*Extracted text:*
When the 166/167 array variants were tested together as heterodimeric TALENs the impact of the NK RVDs was diminished (Fig. 4B, G-containing targets). For example, when the 166 array variants were tested with a fully NN-containing 167 array, no difference in TALEN activity was observed. Further, the 167-N variant, which showed 5-fold reduction in activity when tested as a homodimer, showed only a modest decrease in activity when tested with the fully NN-containing 166 array. This suggests that NK substitutions that decrease TALEN activity can be ameliorated by pairing with a functional TALEN partner.
NK substitutions were made in repeat arrays for a second pair of TALENs (272/273) (Fig. 4B), and the same general observations were made with respect to the impact of the substitutions on TALEN activity. When both the 272/273 TALEN pairs contained all NK RVDs to specify G, little or no activity was observed. Activity was also compromised when a fully NN-containing TALEN 273 was paired with a TALEN 272 variant with three NK substitutions at the N-terminus. In contrast, four NK substitutions at the C-terminus of a 273 variant had no effect on activity when this TALEN was paired with a fully NN-containing TALEN 272. It appears that the number of NK substitutions also impacts activity, as a single NK substitution at the N-terminus of TALEN 273 did not affect activity when paired with the NN-containing 272 TALEN. We conclude, therefore, that NK substitutions are more likely to compromise TALEN activity when located at the N-terminus of the protein and that the loss of activity is amplified when there are multiple NK substitutions.
Testing TALENs on G- and A-containing targets
A previous report showed a specificity of NK RVDs for G nucleotides over A nucleotides . In contrast, the NN RVD appears to recognize both G and A , , , . We therefore tested several of our TALEN variants against targets in which G's had been replaced with A's (Fig. 4B, Fig. S2). The fully NN-containing 166/167 and 272/273 TALEN pairs showed comparably high levels of activity on both G- and A-containing targets, whereas little or no activity was observed for the fully NK-containing arrays on both targets. All four 166/167 arrays that varied in the number and distribution of NK RVDs showed higher activity on G-containing targets, and the same was observed for 2 of 3 272/273 TALEN pairs. These data suggest that NK has higher specificity for G over A.

*Data excerpt:*

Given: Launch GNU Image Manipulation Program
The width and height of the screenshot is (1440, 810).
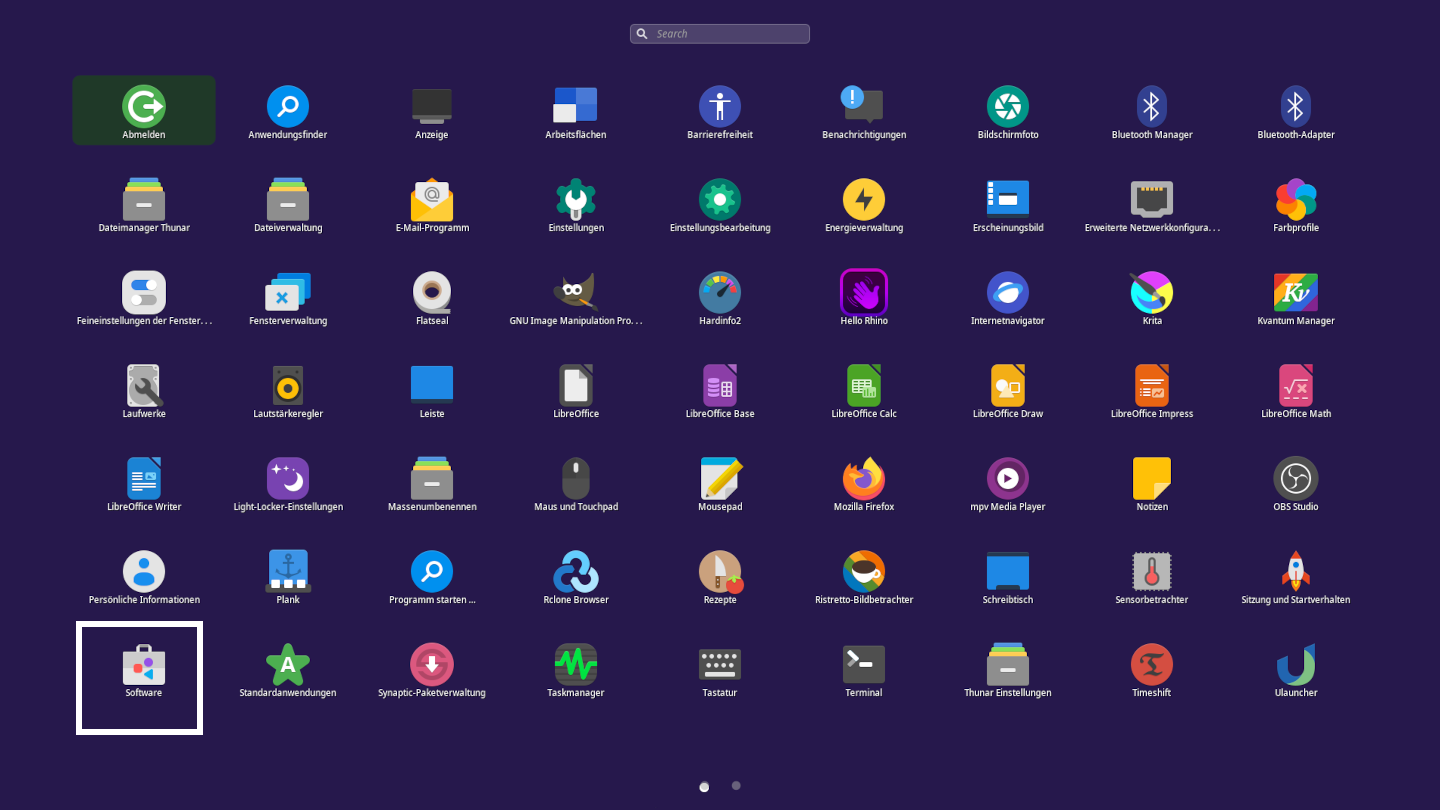Looking at the screenshot, I should (x=575, y=293).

*Brief:* Reproduce the portion of the TALEN passage between "Testing TALENs on" and "for G over A.", inclusive. Work only from the TALEN passage itself.

*The answer:*
Testing TALENs on G- and A-containing targets
A previous report showed a specificity of NK RVDs for G nucleotides over A nucleotides . In contrast, the NN RVD appears to recognize both G and A , , , . We therefore tested several of our TALEN variants against targets in which G's had been replaced with A's (Fig. 4B, Fig. S2). The fully NN-containing 166/167 and 272/273 TALEN pairs showed comparably high levels of activity on both G- and A-containing targets, whereas little or no activity was observed for the fully NK-containing arrays on both targets. All four 166/167 arrays that varied in the number and distribution of NK RVDs showed higher activity on G-containing targets, and the same was observed for 2 of 3 272/273 TALEN pairs. These data suggest that NK has higher specificity for G over A.